:: RECORDS FOR THE TASK ::
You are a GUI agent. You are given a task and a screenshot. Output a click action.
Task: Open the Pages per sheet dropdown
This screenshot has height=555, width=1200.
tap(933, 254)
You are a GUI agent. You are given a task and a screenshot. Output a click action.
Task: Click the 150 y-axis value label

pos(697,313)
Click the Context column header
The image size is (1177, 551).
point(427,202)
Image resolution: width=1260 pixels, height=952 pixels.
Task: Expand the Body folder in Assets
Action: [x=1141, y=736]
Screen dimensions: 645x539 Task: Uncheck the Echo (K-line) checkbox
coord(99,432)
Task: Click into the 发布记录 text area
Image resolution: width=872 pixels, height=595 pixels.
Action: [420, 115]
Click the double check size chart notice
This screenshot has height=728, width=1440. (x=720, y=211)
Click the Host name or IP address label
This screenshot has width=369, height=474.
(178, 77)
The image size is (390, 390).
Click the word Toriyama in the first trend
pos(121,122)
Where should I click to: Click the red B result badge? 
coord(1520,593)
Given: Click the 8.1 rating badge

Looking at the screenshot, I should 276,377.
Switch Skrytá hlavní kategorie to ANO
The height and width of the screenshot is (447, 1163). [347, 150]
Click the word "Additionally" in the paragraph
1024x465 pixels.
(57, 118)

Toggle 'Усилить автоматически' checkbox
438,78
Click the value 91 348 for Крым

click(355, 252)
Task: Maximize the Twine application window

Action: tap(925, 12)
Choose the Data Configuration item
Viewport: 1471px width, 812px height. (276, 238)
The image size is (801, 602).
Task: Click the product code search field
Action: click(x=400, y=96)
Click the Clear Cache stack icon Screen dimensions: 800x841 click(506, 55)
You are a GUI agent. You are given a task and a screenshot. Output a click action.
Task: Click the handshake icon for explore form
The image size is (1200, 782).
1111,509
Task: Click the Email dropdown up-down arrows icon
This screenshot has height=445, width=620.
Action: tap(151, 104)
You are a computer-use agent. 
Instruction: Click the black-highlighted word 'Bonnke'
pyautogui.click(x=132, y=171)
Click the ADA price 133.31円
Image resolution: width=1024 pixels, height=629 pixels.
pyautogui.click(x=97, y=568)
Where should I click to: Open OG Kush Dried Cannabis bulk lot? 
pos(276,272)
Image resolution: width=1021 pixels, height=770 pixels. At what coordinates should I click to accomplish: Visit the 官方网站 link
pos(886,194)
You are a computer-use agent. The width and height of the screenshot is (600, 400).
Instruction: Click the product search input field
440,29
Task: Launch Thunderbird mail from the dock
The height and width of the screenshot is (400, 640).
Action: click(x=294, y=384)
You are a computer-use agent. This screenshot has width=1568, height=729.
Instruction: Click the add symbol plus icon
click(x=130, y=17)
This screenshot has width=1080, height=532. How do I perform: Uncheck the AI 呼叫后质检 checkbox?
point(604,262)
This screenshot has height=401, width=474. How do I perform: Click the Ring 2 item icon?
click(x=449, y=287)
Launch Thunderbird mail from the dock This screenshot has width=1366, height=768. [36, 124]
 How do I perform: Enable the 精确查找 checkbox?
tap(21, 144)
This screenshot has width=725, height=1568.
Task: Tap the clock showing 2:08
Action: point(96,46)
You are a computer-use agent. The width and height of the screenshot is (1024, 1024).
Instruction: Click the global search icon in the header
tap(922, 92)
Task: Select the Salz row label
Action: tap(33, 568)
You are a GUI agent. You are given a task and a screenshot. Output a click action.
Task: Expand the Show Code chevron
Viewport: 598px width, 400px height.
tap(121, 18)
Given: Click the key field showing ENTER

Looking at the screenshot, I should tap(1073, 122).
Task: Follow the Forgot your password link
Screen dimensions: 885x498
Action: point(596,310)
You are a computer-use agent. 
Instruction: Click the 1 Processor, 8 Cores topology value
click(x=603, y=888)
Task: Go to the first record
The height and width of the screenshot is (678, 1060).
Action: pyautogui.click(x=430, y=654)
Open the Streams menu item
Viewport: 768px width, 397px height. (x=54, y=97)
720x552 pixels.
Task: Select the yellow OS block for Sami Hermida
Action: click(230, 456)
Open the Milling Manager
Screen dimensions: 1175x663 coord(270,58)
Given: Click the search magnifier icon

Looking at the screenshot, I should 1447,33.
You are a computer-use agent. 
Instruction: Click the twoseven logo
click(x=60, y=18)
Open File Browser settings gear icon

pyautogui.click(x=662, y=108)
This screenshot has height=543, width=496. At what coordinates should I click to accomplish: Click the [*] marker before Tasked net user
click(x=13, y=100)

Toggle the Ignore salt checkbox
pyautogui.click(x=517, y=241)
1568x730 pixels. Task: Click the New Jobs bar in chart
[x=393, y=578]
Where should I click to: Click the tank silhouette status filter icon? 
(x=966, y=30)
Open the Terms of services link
:::
• _EXERCISE DETAILS_: Search the lines above for the string "dock", then show every one that has it.

• _ANSWER TO THE EXERCISE_:
Task: Launch Thunderbird mail from the dock
Launch Thunderbird mail from the dock This screenshot has width=1366, height=768. [36, 124]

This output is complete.